Even in ever-urbanizing Gwinnett, the area is one still filled primarily with traditional single-family subdivisions, smaller-scale retail and office developments. That — in addition to worries about worsening traffic and the potential impact on a school that already has one of the state’s largest enrollments — is what drove Lockard to create her petition.
It’s also what drove more than 1,300 supporters to sign it as of Tuesday morning.
“We don’t feel that high density housing, which is a proposed 7.15 units per acre on this rezoning request, fits in,” Lockard said. “It’s because of the amount of homes and the amount of people it would bring in.”
An attorney representing Rocklyn Homes in the rezoning proposal did not immediately respond to a request for comment Wednesday.
The proposed townhomes would be in a gated community that would include a pool, clubhouse and tennis courts, according to documents submitted to the planning commission.
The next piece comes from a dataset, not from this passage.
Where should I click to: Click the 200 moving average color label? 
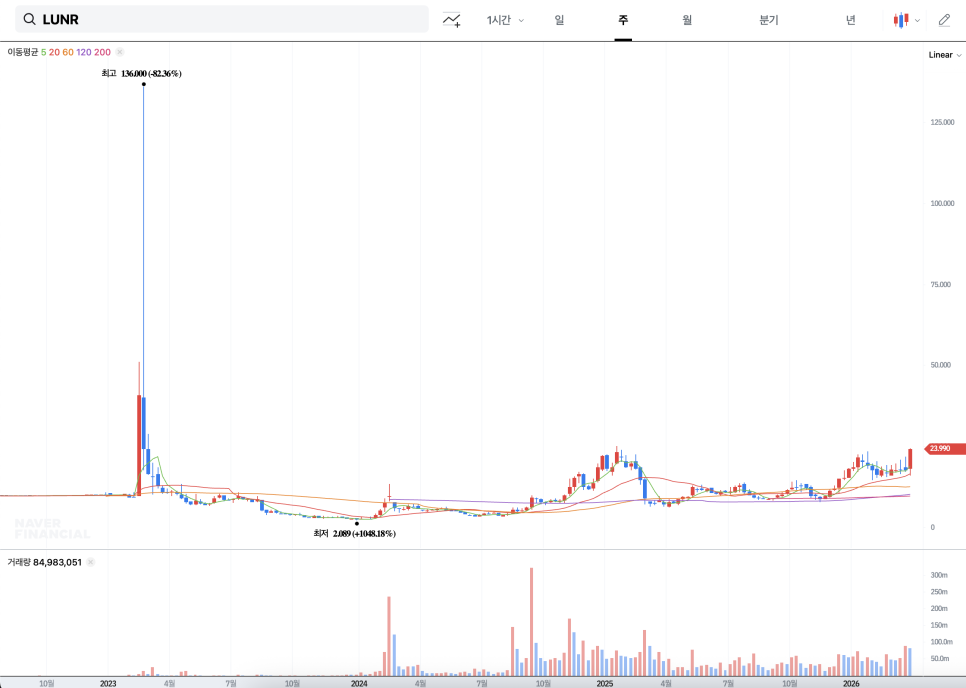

The homes likely would be at least 2,000 square feet and sell in the area of $290,000, officials have said.
Planning Commission Chairman Chuck Warbington lives in the area where the project is proposed. While he described the existing traffic problem as “horrendous,” he suggested that townhomes would actually clog roads less than any project that would fit the property’s current commercial zoning. A traffic study submitted by the developer said the same thing.
Even if that’s the case, Lockard said, she doesn’t want denser residential development to become a trend in her neck of Gwinnett’s woods.
“I can’t go any further to get away,” she said. “A lot of people have moved up here because they like the rural. They like being away from the busy city part.”
Any decision by the planning commission would also have to be approved by the Gwinnett Board of Commissioners.